WHAT TO WORK ON: The exercise asks you to copy every line below in which "checkbox" appears.

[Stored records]
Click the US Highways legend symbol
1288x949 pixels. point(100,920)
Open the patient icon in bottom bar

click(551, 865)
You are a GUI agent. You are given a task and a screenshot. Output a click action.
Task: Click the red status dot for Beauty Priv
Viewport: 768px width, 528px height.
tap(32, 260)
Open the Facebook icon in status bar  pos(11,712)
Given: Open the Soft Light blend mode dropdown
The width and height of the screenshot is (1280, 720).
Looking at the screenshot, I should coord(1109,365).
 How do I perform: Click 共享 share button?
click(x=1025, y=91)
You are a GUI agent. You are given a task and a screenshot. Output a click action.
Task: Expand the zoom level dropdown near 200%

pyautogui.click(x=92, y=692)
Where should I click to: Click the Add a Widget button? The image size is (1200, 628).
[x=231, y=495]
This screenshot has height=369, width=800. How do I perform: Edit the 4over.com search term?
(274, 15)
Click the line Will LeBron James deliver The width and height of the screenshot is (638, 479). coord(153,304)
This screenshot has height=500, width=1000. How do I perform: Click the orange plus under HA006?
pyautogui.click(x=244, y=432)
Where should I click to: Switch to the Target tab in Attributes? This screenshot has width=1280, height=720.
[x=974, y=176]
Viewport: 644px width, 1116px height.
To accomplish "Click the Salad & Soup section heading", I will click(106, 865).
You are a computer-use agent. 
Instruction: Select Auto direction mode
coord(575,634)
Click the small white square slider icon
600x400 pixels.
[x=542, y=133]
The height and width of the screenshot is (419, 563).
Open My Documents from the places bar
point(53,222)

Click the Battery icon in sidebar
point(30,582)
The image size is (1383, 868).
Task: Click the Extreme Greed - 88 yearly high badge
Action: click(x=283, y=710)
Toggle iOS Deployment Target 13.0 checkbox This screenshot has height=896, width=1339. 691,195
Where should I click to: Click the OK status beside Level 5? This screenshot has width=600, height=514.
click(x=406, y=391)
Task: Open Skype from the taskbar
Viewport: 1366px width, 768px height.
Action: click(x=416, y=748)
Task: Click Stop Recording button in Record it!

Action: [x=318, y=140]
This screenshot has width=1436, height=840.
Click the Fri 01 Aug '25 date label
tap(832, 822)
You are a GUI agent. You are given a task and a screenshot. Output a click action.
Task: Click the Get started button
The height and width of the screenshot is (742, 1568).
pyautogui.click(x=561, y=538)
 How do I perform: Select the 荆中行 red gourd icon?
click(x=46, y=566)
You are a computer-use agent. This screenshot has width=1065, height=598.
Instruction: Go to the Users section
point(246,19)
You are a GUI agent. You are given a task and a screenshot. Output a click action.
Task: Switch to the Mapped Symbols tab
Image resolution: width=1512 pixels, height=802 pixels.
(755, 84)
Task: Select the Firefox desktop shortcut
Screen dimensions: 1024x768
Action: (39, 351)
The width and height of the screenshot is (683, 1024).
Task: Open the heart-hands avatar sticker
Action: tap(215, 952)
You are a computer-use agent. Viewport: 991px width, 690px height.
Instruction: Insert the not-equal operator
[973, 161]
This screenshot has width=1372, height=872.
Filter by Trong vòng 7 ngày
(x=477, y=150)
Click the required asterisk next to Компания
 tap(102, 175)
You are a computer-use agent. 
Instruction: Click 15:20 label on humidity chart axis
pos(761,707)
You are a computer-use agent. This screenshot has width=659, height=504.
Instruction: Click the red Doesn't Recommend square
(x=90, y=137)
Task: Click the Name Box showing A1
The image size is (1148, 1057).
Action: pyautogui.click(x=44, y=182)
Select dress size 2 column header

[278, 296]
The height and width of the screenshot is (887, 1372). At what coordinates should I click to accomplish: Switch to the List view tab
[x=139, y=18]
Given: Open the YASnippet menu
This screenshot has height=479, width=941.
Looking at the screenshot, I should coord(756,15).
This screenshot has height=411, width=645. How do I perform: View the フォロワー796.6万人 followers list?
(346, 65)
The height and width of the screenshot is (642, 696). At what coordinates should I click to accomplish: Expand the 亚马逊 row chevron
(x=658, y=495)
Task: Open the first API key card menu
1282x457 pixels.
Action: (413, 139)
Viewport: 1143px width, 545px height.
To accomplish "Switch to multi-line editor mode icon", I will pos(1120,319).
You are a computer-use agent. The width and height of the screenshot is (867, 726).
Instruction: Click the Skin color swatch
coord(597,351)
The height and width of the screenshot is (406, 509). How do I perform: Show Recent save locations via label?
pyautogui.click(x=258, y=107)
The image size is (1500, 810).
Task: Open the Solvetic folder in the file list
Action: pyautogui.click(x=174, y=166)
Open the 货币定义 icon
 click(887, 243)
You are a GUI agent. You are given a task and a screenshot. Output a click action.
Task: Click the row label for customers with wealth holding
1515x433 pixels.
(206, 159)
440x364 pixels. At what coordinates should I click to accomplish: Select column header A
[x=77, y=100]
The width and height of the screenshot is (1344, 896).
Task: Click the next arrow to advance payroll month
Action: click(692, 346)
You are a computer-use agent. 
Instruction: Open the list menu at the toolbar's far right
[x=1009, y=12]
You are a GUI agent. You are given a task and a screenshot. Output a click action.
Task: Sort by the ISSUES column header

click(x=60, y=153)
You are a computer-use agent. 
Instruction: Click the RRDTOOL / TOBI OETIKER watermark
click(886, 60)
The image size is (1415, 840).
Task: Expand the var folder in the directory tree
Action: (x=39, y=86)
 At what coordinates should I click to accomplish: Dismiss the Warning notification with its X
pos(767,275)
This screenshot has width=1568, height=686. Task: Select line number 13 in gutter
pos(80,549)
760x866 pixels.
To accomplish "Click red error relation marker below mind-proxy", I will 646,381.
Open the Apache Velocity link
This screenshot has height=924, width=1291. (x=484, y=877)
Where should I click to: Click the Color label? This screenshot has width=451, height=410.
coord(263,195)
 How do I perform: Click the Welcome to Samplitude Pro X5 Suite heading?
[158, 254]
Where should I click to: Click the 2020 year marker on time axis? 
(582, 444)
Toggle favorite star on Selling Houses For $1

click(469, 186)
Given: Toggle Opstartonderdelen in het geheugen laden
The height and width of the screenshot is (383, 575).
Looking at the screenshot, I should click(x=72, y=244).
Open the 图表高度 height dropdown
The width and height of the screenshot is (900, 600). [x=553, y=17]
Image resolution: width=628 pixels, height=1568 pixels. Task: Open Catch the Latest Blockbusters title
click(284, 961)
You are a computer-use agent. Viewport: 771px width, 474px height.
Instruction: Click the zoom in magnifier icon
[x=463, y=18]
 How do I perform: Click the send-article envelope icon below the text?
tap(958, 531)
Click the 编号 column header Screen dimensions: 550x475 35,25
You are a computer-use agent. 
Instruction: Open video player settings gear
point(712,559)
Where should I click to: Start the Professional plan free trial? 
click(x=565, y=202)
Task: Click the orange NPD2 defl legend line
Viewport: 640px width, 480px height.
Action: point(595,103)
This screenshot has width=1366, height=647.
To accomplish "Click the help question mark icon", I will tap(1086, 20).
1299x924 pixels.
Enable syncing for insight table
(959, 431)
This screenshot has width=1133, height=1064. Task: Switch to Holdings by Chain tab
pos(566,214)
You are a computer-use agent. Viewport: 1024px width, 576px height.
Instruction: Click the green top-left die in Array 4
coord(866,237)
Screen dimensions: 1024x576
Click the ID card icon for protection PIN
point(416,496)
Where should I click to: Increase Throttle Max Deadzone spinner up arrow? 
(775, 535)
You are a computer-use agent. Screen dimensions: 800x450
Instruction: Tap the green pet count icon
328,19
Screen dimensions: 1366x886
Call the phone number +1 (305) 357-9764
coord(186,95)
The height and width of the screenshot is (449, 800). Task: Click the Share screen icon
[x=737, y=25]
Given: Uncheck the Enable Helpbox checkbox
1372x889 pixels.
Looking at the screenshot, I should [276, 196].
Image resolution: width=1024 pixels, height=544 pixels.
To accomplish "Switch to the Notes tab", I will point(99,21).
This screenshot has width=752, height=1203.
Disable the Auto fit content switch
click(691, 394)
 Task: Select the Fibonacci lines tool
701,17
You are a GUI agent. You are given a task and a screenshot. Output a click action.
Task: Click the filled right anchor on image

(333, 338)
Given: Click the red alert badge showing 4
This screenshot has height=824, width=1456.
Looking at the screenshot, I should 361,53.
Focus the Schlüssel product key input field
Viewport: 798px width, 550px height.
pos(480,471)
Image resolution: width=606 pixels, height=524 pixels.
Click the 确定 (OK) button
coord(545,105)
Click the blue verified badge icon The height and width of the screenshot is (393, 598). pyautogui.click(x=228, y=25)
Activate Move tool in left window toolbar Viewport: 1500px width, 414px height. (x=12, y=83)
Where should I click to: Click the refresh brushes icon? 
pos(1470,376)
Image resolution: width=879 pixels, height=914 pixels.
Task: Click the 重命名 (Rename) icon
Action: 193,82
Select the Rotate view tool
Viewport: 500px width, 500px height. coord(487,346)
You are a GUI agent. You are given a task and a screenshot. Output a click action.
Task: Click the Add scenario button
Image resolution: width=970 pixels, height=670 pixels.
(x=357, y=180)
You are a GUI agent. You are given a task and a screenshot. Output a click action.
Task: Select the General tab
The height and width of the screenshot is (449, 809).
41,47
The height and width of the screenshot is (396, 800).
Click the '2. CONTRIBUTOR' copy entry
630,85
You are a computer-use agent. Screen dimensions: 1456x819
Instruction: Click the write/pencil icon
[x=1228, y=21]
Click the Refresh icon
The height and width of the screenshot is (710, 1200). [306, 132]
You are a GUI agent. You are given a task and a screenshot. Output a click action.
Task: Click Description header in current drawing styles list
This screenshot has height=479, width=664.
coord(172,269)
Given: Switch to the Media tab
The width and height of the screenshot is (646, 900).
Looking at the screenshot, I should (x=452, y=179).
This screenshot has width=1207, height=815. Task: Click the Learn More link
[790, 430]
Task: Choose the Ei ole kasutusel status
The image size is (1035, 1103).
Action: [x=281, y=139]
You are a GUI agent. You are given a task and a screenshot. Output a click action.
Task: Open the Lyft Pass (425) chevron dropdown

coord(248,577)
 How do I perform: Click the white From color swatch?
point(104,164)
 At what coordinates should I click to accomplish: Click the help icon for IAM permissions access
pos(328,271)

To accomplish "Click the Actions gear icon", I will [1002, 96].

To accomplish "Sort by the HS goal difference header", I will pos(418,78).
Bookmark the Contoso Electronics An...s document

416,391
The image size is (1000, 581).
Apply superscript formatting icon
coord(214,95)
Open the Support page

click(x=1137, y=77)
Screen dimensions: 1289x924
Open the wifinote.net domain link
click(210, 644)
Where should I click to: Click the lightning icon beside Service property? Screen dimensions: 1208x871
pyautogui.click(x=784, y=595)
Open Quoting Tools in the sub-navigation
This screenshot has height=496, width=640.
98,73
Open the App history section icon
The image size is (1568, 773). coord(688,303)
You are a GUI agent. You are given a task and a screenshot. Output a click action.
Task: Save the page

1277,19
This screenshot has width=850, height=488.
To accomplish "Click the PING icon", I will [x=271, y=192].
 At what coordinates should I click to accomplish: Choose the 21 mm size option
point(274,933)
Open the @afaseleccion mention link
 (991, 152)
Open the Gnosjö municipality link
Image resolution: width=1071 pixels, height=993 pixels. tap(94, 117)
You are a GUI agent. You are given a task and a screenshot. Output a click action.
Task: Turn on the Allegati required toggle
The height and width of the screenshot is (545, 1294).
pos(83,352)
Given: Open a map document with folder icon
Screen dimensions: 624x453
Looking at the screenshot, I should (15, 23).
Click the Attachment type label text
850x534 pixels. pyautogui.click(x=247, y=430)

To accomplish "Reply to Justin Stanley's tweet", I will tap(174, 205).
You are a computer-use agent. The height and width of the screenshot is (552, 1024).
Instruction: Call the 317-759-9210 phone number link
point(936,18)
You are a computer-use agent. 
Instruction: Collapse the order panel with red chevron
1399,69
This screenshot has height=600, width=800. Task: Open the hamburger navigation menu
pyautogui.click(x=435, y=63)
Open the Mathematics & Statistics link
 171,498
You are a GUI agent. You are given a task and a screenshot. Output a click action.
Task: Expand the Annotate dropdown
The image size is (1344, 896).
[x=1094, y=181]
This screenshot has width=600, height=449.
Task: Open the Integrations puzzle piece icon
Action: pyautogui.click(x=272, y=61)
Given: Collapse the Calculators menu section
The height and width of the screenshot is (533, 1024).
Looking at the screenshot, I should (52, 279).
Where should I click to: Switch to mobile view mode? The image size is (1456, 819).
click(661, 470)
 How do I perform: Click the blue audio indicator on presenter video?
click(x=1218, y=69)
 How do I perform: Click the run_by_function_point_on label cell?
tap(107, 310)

RESULT OF THIS EXERCISE:
Toggle iOS Deployment Target 13.0 checkbox This screenshot has height=896, width=1339. 691,195
Given: Uncheck the Enable Helpbox checkbox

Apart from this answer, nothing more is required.